These last three years have been hard for French companies: at the end of 2018, there was first the yellow vest crisis, then in 2019 the port strikes, in Le Havre and Marseille. In 2020, it is the turn of the pandemic and the necessary containment. All companies have been affected and a large number, exsanguinated, are on the verge of bankruptcy – when this has not already occurred.
E-commerce and export: a winning duo to adapt?
Faced with these repeated crises, each one adapts as it can and many of them have decided to invest in e-commerce. It is a good strategy, which is already acquired for digital companies, or those whose products lend themselves to it, such as cosmetics that have sold well on the export market during the confinement. All these brands had to do was to postpone their physical sales online. For the others, more focused on in-store sales, this digital switchover was more difficult but allowed an acceleration of e-commerce which is now indispensable.
If e-commerce is the first necessary adaptation in times of crisis, it remains, alone, confined to the domestic market. To continue to offer an outlet for its products, it must be accompanied by a second shift, which is that of international export. Exports are a major lever of resilience when the domestic economy is disrupted or sluggish: all over the world, other economies continue to function normally and are in demand for French products.
Moreover, in times of pandemic, economies confine and deconfine themselves at different speeds. This also represents a way for a brand to adjust its production and smooth out its stock management, avoiding stockpiling or, on the contrary, stockouts.
A global reflection to reduce the risk
Exporting abroad is the assurance of not being subject to the French market alone, by having outlets elsewhere. It is therefore a first way to diversify your risk. But in a globalized economy, it is no longer possible to think only by country, because the European, Asian and African economies are intrinsically linked. The other way is to diversify your exports to reduce your risk.

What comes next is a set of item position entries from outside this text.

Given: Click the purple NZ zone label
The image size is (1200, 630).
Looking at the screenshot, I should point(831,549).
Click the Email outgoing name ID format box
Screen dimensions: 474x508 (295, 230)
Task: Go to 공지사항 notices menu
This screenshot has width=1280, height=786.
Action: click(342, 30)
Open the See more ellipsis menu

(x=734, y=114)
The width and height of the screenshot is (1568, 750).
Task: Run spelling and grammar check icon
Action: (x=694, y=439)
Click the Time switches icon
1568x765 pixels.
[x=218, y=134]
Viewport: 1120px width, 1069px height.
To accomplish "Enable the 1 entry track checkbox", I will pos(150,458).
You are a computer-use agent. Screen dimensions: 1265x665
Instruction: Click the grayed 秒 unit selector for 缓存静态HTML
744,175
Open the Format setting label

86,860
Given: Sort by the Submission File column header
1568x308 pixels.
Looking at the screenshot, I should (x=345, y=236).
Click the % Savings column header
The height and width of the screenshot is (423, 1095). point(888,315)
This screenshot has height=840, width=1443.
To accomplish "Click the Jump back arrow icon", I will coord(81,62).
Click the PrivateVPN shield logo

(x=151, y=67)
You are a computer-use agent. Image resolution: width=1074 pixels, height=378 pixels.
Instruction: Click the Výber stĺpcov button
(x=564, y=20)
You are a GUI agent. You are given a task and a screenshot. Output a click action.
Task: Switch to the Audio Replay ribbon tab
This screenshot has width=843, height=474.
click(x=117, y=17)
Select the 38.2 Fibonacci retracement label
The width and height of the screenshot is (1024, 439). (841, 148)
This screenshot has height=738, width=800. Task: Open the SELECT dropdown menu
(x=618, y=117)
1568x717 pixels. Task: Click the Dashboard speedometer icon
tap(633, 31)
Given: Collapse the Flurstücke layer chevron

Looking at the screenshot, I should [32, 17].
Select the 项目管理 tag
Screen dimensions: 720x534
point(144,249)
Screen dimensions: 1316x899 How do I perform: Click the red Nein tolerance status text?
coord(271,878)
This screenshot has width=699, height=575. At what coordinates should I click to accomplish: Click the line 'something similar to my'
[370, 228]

Betting only on one continent presents its own geographical risks: exports to Africa are currently being hampered by the slowdown in major infrastructure or telecoms projects, as those who finance them are themselves being penalised by the pandemic. In the Middle East, political instability makes exports uncertain, and the drop in oil prices has penalized the entire local economic fabric. Conversely, Asian economies have been more resilient to the pandemic, and Taiwan and South Korea have even seen an increase in import volumes.
Stop the psychological brakes
Diversified exports are the surest way to protect against domestic risks. But many companies are still prevented from doing so by psychological barriers. Sending a tractor to Australia, for example, may seem like a risk of not getting paid. In reality, banks and insurance companies take this kind of eventuality into account. On the other hand, it is certain that opening up one’s brand for export cannot be improvised: it requires real expertise, which is that of the Chambers of Commerce and the BPI; which accompany companies in this opening up. There remains the complexity of transport and administration. But here again, digital solutions exist to automate these procedures.
Our companies are lucky to belong to the European Union, which benefits from numerous exemptions from customs duties. Above all, they are fortunate to be French, and to benefit from the national influence, even for exporting products that they do not manufacture themselves. This is an asset that we must seize.
Deploying an international development strategy requires agility, and in a context of upheaval this is not an easy thing to do. But for many retail companies, which have not had a normal season for three years, breaking free from the domestic market is a question of survival. While embarking on an export venture may seem like a real adventure, it is also a guarantee of income and learning, which is less well known: understanding what works in a foreign market teaches you a lot about how to develop in your own market.And for French companies, the main lesson of this succession of crises is the importance of diversifying their markets, through a variety of channels, and adopting strategies that are both effective and efficient.And for French companies, the main lesson of this succession of crises is the importance of diversifying in the markets, through diversified channels, and by adopting strategies such as deported stocks abroad, to supply local distributors and customers without ever experiencing a break in the chain.